Tenho um material e pretendo voltar, mas não estou escrevendo. A crônica me absorveu de uma maneira! Gostaria ainda de continuar fazendo poesia, mas não adianta forçar essa barra. E gostaria de me voltar mais para ficção, que é o que tenho muito mais dificuldade de fazer, mas como leitora é o meu gênero preferido. Adoraria ser uma grande romancista, só que não vou ser nunca. Mas vou morrer tentando. Mas tem a crônica e prazo de entrega. É o meu trabalho mais burocrático.  São duas no domingo, uma para O Globo e outra para o Zero Hora. E uma na quarta-feira, para o Zero Hora também.

Independente do prazer, escrever é um ofício que te cansa em algum momento?
Não o ato de escrever. A exposição me cansa. Adoraria tirar um ano sabático, sair fora. Eu canso de mim, porque me coloco muito em tudo o que escrevo. Mas é normal também, são mais de 25 anos escrevendo.

E escrever para jornal e revista são compromissos que não podem falhar…
Não tem essa de “ficou doente”, nem nada. Se vai viajar, tem que deixar pronto antes. Mas o que me preocupa um pouco é que não tem mais assunto. O mundo não é tão original. Vejo as coisas acontecendo e não tenho vontade de comentar sobre isso mais, pois já foi comentado.

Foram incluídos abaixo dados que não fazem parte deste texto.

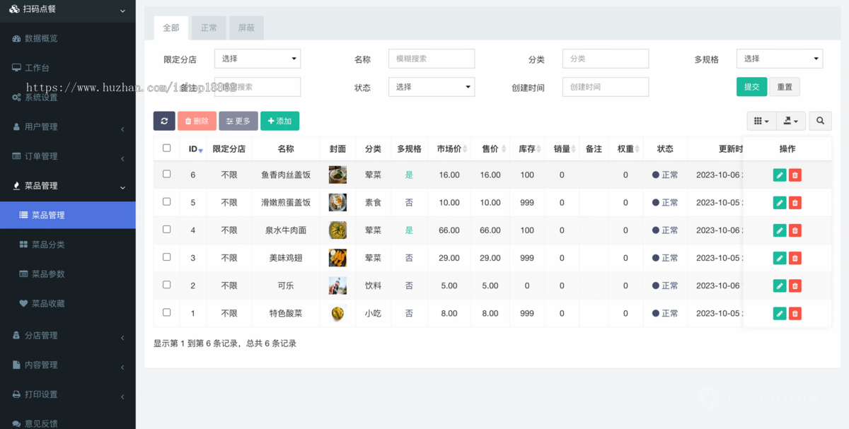Click red delete trash icon for 可乐 row
Image resolution: width=849 pixels, height=429 pixels.
[795, 286]
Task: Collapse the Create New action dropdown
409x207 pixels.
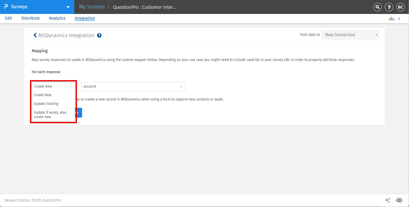Action: pyautogui.click(x=53, y=86)
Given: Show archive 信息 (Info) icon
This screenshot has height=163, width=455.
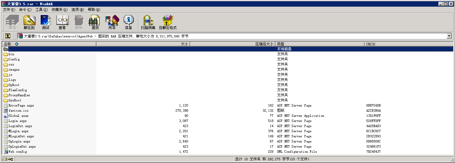Looking at the screenshot, I should (x=128, y=22).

É como o Mick Jagger cantando Satisfaction mais uma vez.
Exatamente. E não tem mais o que fazer. E às vezes digo: “O que interessa o que penso sobre isso, caramba?”. O mundo está saturado de opinião. Eu preferia mil vezes não estar dando opinião e estar caminhando à beira-mar. Mas aí entra o lado profissional. Não é só porque ela é pública, tem um lado artístico, que será menos cansativo do que obturar uma cárie ou projetar um prédio.

Então, depois 28 anos de profissão como escritora, milhares de livros vendidos, adaptações de suas histórias para o teatro, cinema e TV… O que te sacia e move realmente hoje?
É tão difícil fazer isso sem parecer sentimentaloide. Eu não separo trabalho de vida. Não existe a Martha mãe, a Martha mulher, a Martha profissional, tá tudo enrolado. Reclamo que fico cansada, mas é óbvio que tenho muito prazer em escrever. E, provavelmente, se alguém dissesse: “Martha parou de escrever”, eu iria continuar escrevendo para mim mesma. O que me move é tudo. Uma vez, vi o Domingos Oliveira falando uma coisa que acho absolutamente genial. Ele adora sair para dar uma volta no quarteirão, para ver o que a vida oferece. E, cada vez que acordo, é essa a minha volta no quarteirão. Eu tenho um amor pela vida… Viver por viver… É a única coisa que a gente tem e ponto.